むしろ私はこう言いたい。「支えろ」と。説得力が弱いと思ったら、別の根拠を挙げるなり、例を挙げて説明するなりして、あの手この手で支えるべきだと思うのです。その方が、よほど生産的です。
「疑え」というのは論証には向いているんでしょうけれど、議論の場には合わないんじゃないでしょうか。むしろ、自分の意見(主張、考え、見方)を支えるいろんな理由をあげたり、相手に分かりやすい例を挙げたりする方が、よほど説得力が増すんじゃないでしょうか。
対立する2つの論を比較検討する場合も同じです。片方の論を「疑って」かかれば、いくらでも疑えます。そして、行きつく先は「どちらも偽(正しいとは言えない)」です。そんなことをするよりも、それぞれの論を「支える」根拠や理由をどんどん提出する方がよほど生産的です。片方の論を否定してかかるのではなくて、両方の論を肯定してかかれば、いろんなことが見えてきます。そうしてこそ、議論のし甲斐があるというものです。
議論において「どうやって説得力を高めるのか?」というと、根拠・理由を挙げること、これに尽きます。新しい視点や別の立場から、1つといわず、2つでも3つでも挙げればいいのです。それをきちんとやることが「論理的な考え方」であり「論理的な説明」なのです。そしてそれは「正しい論理」とは別種のものです。
ネット上でよく見かけますね。否定するばかりの議論、無限後退に陥った議論、そうして生産性を失った議論。なぜそうなるかというと、「正しい論理」と「議論の論理」の区別がついていないからです。私はそう考えます。
一方で、ネット上でよく見かけるのが、言いっ放しの発言です。一見、議論の形を成しているように見えながら、中身は主張の羅列、感想の羅列、語感(勢い)の羅列だったりするもの。「議論の論理」に必要なものが分かっていないからです。私はそう考えます。

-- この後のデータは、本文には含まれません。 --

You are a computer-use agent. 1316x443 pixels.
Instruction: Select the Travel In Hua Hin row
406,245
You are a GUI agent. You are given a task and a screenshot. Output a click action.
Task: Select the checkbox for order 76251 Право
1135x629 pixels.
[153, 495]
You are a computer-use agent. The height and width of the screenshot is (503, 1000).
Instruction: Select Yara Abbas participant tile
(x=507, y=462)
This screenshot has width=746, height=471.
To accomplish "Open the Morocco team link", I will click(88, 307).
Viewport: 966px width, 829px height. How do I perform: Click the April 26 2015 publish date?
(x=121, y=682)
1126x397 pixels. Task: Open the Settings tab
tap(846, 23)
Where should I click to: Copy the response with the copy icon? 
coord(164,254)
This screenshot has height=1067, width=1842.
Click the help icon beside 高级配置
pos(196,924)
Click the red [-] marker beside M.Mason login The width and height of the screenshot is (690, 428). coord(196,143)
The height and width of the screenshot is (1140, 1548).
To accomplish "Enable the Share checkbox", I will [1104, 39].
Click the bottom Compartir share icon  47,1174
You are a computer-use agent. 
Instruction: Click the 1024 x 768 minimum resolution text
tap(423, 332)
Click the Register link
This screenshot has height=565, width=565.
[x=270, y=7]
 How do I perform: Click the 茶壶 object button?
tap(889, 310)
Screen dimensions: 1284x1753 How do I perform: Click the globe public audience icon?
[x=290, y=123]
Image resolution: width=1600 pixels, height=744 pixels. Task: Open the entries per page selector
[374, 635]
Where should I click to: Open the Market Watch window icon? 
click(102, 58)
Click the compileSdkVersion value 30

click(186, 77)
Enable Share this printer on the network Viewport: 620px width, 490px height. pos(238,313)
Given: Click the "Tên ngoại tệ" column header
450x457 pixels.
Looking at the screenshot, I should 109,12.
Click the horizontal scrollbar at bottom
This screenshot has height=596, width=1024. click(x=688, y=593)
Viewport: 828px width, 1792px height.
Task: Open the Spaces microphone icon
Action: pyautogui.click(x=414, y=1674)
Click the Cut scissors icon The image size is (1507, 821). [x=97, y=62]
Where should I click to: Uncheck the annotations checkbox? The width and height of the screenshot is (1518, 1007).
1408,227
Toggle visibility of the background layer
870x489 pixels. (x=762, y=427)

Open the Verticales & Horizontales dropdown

「正しい論理」は、実は否定するのが得意です。それは「100%絶対に正しい」ものだけを「真」といい、「99%正しい」ものも「まるでデタラメ」なものもひっくるめて「偽」とします。
「議論の論理」は、肯定することが目的です。いろんな根拠を挙げて、いろんな視点・立場から理由を持ち寄って、論を支えようとします。そこから説得力が生まれます。そのように受け取ればよいのではないでしょうか。
ところで、ここでは「説得力」という言葉を使っていますが、本当は他人を説得することなどできません。私は実はそう思っています。ここに私が書いていること全体について言えることですが、私がみなさんを説得することなどできるはずがありません。私にできることは、みなさんに納得していただけることを期待することだけです。
ですから「説得力」というのは、もうちょっと正確に言うと「他の人に納得してもらえる力」ということになるでしょうか。そしてもちろん、みなさんいろんな考え・視点をお持ちですし、世の中には変わった人もいますから、全員が納得してくれるということもあり得ないことです。
いずれにせよ、大事なことは「意見(主張)には必ず理由(根拠)を添える」こと、これに尽きます。そして、それをやらない人が(特にネット上に)多いのです。